Don’t you love me any more?’

These simple, these piercing words must have moved Ali-Akbar more than anything else. Perhaps he could not bear it, for he raised his head heavenward in such a gesture as to make an impassioned appeal. It seemed as if he were saying: ‘Oh God! I entreat Thee to spare me from further temptations.’

The tragic episode had reached its climax. The occasion had become so gripping, so heart-rending that many among the onlookers were stricken with grief and sympathy. Even the Farrash-bashi’s eyes were dimmed with tears.

The heroic self-renunciation and superhuman fortitude manifested by this gallant martyr shattered the last scrap of hope which the Farrash-bashi entertained in making the victim abjure his faith. Browbeaten and dismayed, he decided to put an end to this sad spectacle by carrying out the Governor’s order at once.

So the victim was presently bound up once again to the mouth of the cannon in front of his unfortunate wife and child. As soon as this had been done the site was cleared of all those who stood nearby, but the child refused to be pushed further away. He became restive and kept crying and pleading, ‘Take me to my Daddy! Let me go near him!’

The dreadful end was now at hand. A tense feeling had seized upon the souls and a sense of dread and awe overwhelmed the whole mass of the people in the square.

At a sharp signal from the Farrash-bashi the gunner ignited the explosive charge which was designed to send the victim sky-high, torn into bits in a split of a second. But to the profound amazement of all the gun didn’t go off! Again and again the charge was ignited but the gun still wouldn’t go off! Everybody looked stupefied and spellbound.

The Farrash-bashi ran towards the victim and calling him by his name exclaimed, ‘We don’t want you to be killed; it seems that God does not wish it either. Now won’t you have sympathy for your child?!’ But he did not say a word, even when his horror-stricken wife and child rushed once again to his side. He stayed as calm and unconcerned as ever.

In the meantime the gunner was busy at the breech refilling the charge. The Farrash-bashi paused a moment in earnest expectation. Perhaps he would now give way. Perhaps he would say a word of denial. Perhaps something would happen that could save his life.

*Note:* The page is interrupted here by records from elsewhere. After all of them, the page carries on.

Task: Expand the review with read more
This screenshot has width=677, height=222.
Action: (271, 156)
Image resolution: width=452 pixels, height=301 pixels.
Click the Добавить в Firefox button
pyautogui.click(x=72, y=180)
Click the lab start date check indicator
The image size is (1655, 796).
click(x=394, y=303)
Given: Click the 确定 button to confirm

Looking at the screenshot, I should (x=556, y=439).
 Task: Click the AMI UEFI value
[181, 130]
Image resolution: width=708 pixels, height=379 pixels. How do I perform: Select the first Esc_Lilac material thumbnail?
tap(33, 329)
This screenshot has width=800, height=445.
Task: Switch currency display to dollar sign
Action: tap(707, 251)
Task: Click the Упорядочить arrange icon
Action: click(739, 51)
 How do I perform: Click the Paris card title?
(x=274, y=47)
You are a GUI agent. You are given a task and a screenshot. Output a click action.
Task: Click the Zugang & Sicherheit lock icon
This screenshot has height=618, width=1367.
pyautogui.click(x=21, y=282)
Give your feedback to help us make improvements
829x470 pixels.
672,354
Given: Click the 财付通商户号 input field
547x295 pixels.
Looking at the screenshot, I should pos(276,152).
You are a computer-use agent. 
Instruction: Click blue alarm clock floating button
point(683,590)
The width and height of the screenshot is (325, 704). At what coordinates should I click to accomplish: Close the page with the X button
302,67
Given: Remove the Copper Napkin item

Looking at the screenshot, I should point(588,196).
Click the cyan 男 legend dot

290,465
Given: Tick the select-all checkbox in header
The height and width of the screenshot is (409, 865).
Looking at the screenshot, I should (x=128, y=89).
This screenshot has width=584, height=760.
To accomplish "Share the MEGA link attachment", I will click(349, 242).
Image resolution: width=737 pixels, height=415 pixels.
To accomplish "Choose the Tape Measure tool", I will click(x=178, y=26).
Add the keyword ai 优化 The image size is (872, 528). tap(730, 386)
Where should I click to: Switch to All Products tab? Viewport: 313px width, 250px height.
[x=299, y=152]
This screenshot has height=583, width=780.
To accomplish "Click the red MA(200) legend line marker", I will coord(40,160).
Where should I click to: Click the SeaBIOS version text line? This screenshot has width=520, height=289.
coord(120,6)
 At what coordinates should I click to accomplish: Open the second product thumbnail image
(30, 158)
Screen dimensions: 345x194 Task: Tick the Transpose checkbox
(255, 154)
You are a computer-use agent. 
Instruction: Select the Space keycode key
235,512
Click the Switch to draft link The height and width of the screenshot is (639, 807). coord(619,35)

However, to Ali-Akbar’s mind a compromise was utterly unthinkable… The soul longed and craved to sacrifice his puny frame for the love of his Lord and to take his flight to the abode of the Beloved. Now the golden opportunity had offered itself… His prolonged and unexampled fortitude served increasingly to throw into relief the striking contrast between his own noble vision and the Farrash-bashi’s base pattern of thought.

Far from being grieved and shaken, how jubilant, how thrilled, how relaxed must have felt his soul when the Farrash-bashi in his utter despair and bewilderment signaled once again to fire.

And this time in a flash of a second the body of Ali-Akbar, blasted into bits amidst a tremendous burst of fire and smoke, flew sky-high, then came down from heaven like a swarm of tiny meteors, accompanied by a shower of crimson droplets, to be scattered far and wide all over the square.

The Governor ordered that the fragments of his body should be left exposed until sunset, that they might be trampled upon by men and animals.